Foi de facto um bloqueio em múltiplos sentidos: bloqueio de estradas, impedindo ou dificultando o trânsito rodoviário; bloqueio do fluxo de mercadorias, impedindo a sua chegada aos locais de consumo; bloqueio ao Estado, impedindo o exercício da sua função regularizadora da vida nacional. Foi também um lockout enquanto paralisação da actividade ditada pelas entidades patronais, decisão essa que, uma vez tomada, impedia o acesso ao trabalho dos seus empregados.
O que ganhámos na fusão de dois num único termo? Economia de palavras, não me parece.

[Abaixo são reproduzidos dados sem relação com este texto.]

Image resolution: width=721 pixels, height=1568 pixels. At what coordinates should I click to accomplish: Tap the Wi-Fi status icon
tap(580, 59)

Um acréscimo de significação? Sim. É sobre essa mais valia a que se refere o postal de hoje.
O blockout é um jogo da família do Tetris em que as peças bem como o espaço de jogo são tridimensionais. A tarefa consiste em rodar e mover cada peça, à medida em que vai aparecendo, de modo a acamá-la sem deixar espaços em branco. Cada linha completamente preenchida pontua e desaparece, fazendo baixar a pilha de peças. Caso contrário, a pilha cresce até ao topo e o jogo termina.
Foi o que me sugeriu o lockout dos camionistas: sempre que um camião parava, paravam os pontuadores da criação e da redistribuição da riqueza nacional. E não há més nem memés: os números têm a crueldade das coisas verdadeiras!

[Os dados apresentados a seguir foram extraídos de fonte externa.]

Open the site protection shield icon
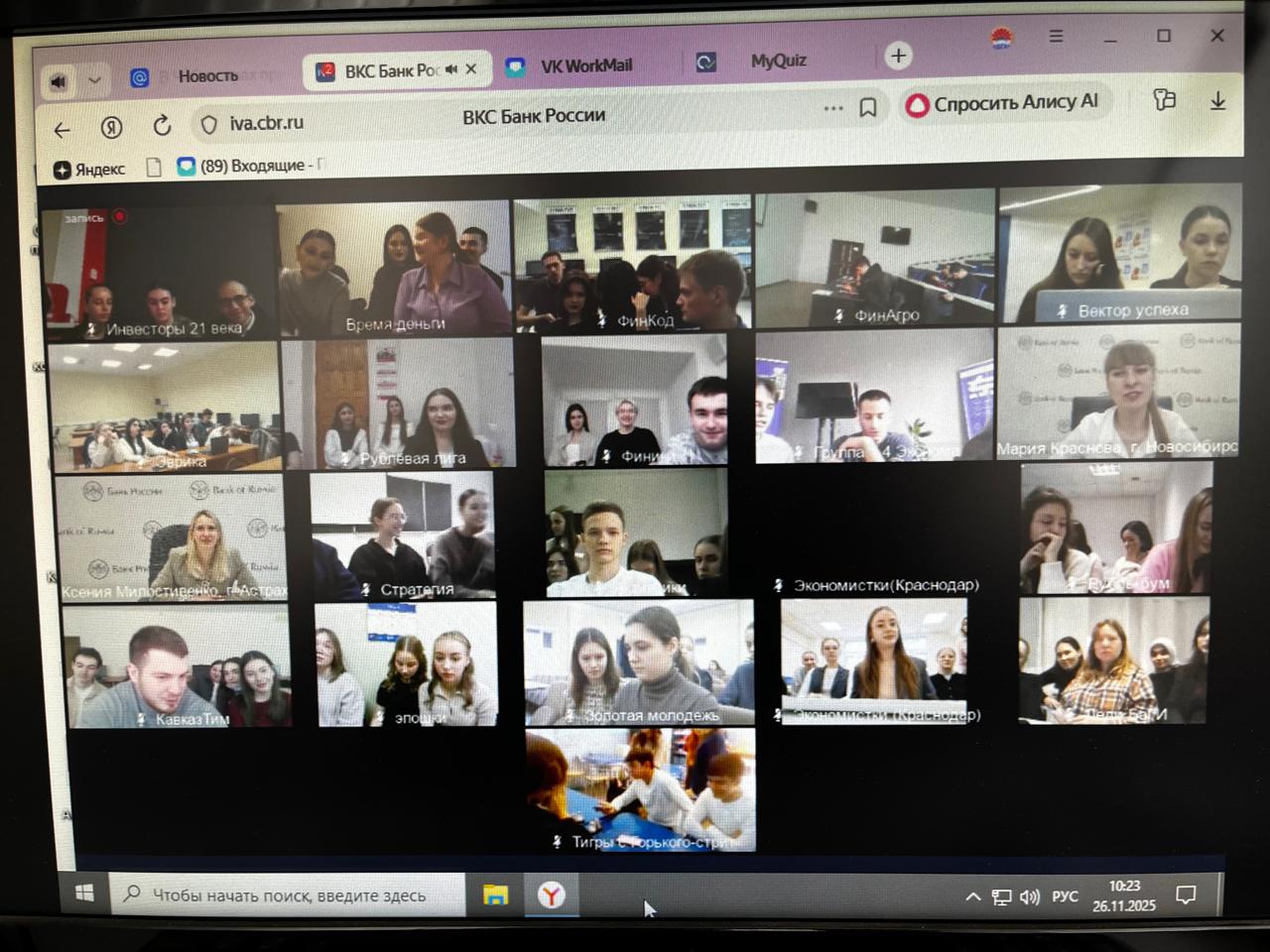 tap(208, 125)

Quem são os camionistas? A que grupo pertencem, aos grandes ou aos pequenos? Qual é a sua posição mental: mania ou depressão? São um grupo isolado ou partilham características com um grupo maior?

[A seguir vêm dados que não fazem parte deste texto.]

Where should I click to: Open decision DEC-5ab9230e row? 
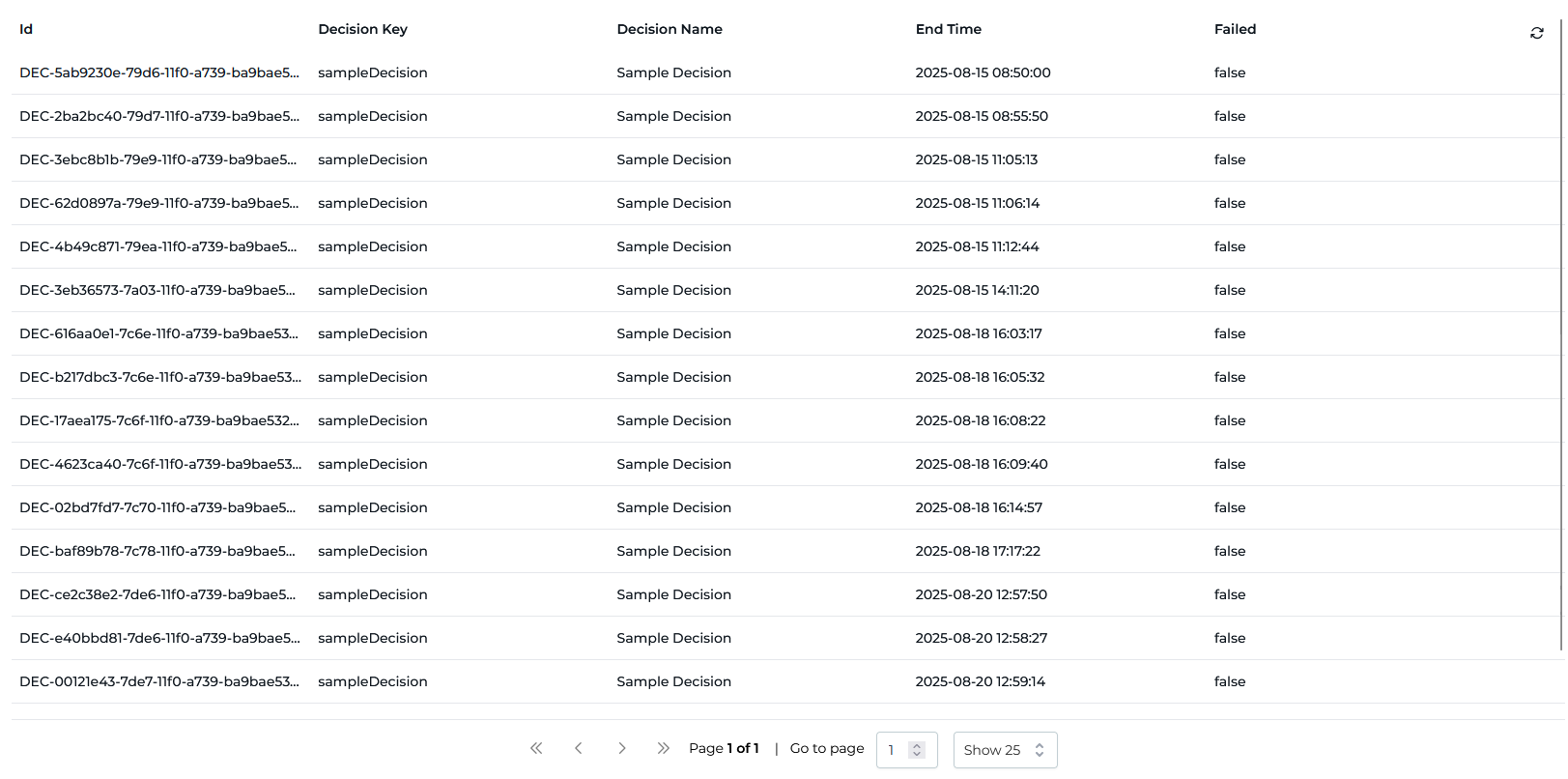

Comecemos pelo fim. Em Portugal, há uma classe social de estatuto médio e com características híbridas. São os pequenos e médios proprietários/empresários/patrões. Proprietários agrícolas, pescadores, comerciantes locais/tradicionais, camionistas, construção civil, pequenas e médias indústrias.
Pelo trabalho esforçado amealham riqueza, estatuto social e ostentação. São donos, forma demótica de ser proprietário; e são patrões, forma empresarial de ser paternalista.
Pelos baixos níveis de formação e por extracção social, são povo: ética do trabalho, linguagem rudimentar, modos e gostos grosseiros, baixo empreendedorismo, pouca inovação e renovação tecnológica.
Pelo poder, capacidade económica e jactância, são grandes. Pelos modos, saber e valores, são arraia miúda. Pelo lado da grandeza, são politicamente conservadores; pelo da miudeza, radicais e anarquistas. Não admira, portanto, que sejam requestados e arregimentados, tanto pelos partidos políticos de direita, como de esquerda.
São a base do poder popular desde a idade média nacional (revolução de 1383) e podem encontrar-se nos dois lados das trincheiras das lutas políticas (restauração, miguelistas e liberais, revoluções e contra-revoluções na Republica e no 1926, movimentos radicais à esquerda e à direita no PREC e no após 25 de Abril).
Estão contra as grandes empresas, nacionais ou estrangeiras, que os abafam. Pequenos comerciantes contra as grandes superfícies, pequenos camionistas contra grandes empresas de camionagem, pescadores nacionais contra empresas espanholas, agricultores contra as políticas agrícolas comuns. Pequenos livreiros, Leya e crise na Feira do Livro de Lisboa.
Estão contra os assalariados com acusam de preguiça, consumismo, falta de espírito de poupança. Habituados a trabalhar (“cedo erguer”) e a aferrolhar. Frugalidade. Ostentam superioridade moral e valores a condizer.
Em relação ao Estado é a classe mais subsídio-dependente. O Estado funciona como uma grande companhia de seguros: tem que protegê-los da Comunidade Europeia, do estrangeiro, das calamidades naturais, das crises económicas ou financeiras, das reivindicações dos assalariados.
É uma dependência sem contrapartidas numa economia subterrânea onde é típica, sobretudo na construção civil e nas pequenas empreitadas domésticas, a fuga aos impostos facilitando o cliente com a não emissão de facturas.
Comove-me saber que pararam a paragem para ver o Europeu. Comove-me saber que sofreram com a derrota.